• _Stored records_
================================

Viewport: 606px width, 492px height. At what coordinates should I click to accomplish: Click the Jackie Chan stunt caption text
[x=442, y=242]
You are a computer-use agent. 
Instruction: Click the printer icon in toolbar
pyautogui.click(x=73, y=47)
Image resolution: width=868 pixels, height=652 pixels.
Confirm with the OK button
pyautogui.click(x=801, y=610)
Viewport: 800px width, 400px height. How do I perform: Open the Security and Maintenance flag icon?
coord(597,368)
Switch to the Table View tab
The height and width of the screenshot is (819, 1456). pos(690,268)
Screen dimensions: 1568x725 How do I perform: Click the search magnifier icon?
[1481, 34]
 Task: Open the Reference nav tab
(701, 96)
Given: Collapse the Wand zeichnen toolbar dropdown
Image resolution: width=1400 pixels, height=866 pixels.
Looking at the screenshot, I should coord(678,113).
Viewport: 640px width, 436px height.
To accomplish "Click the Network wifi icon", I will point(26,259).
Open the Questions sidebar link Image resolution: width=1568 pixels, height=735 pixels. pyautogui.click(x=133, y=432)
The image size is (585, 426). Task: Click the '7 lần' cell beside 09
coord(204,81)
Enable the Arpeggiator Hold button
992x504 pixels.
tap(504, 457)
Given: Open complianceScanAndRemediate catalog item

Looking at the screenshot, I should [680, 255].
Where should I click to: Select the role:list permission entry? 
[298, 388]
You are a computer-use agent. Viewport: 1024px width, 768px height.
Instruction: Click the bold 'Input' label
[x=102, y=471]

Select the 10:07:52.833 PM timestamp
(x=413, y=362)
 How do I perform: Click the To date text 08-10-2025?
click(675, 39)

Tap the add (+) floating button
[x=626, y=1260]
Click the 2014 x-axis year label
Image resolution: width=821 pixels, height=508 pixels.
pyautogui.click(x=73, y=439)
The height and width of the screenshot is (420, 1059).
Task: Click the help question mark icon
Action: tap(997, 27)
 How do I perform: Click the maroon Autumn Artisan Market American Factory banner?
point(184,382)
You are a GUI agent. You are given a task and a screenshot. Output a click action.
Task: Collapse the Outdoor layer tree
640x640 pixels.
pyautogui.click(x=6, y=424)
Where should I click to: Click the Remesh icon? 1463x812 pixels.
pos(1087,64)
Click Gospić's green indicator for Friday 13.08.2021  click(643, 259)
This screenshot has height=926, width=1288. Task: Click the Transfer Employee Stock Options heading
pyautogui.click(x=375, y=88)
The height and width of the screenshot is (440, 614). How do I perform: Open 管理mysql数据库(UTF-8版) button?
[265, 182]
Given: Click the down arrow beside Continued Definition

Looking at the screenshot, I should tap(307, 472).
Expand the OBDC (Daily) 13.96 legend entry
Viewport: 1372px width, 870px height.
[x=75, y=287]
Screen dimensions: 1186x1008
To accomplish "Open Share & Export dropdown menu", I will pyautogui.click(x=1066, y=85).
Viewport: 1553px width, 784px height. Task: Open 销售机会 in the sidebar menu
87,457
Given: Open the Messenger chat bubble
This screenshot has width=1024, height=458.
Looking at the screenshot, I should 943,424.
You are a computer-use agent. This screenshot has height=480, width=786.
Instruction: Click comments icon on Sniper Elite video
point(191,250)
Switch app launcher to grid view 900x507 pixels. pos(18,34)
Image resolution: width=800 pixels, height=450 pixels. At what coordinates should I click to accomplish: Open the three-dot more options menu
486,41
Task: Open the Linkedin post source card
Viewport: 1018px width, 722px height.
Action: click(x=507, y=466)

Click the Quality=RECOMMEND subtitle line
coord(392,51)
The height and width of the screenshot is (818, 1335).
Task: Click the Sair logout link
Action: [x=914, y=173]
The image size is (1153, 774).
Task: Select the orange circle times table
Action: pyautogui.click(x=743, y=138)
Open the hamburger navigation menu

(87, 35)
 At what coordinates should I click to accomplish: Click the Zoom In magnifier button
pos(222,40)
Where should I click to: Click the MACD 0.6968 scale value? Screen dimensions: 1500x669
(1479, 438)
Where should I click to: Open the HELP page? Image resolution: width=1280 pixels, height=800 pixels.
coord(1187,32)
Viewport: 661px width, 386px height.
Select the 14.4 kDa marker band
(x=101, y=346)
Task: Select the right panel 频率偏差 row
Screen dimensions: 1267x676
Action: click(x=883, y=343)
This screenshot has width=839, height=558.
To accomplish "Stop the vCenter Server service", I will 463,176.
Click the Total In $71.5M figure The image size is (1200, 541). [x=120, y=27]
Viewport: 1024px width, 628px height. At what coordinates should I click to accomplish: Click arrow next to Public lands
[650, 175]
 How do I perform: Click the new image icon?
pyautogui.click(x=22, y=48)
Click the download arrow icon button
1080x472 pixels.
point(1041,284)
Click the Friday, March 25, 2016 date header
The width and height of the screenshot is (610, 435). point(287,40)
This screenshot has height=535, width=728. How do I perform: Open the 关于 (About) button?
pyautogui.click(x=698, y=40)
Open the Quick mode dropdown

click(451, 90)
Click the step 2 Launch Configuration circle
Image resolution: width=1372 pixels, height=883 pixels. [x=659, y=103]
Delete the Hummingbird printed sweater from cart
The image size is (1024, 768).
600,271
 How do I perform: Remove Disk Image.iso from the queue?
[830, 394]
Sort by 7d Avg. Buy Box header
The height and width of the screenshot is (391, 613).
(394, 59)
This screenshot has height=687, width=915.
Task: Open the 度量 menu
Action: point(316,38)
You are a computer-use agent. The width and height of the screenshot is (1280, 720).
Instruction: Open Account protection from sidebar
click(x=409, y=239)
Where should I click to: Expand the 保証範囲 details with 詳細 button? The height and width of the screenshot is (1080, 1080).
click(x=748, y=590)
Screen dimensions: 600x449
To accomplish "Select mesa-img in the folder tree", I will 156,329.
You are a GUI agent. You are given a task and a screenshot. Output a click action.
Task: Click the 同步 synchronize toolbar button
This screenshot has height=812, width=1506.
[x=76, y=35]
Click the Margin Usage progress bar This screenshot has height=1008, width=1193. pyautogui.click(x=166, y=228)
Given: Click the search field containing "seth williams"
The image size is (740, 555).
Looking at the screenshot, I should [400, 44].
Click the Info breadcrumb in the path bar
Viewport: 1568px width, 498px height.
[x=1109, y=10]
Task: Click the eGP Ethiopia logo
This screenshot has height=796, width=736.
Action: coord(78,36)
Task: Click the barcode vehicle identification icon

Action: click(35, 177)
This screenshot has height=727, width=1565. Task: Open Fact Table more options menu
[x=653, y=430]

================================

• _PROBLEM STATEMENT_
Your task is to copy every line in the entries that holds the string "computer".

• _TASK ANSWER_
You are a computer-use agent. 
You are a computer-use agent. Viewport: 1024px width, 768px height.
You are a computer-use agent. This screenshot has height=480, width=786.
You are a computer-use agent. The width and height of the screenshot is (1280, 720).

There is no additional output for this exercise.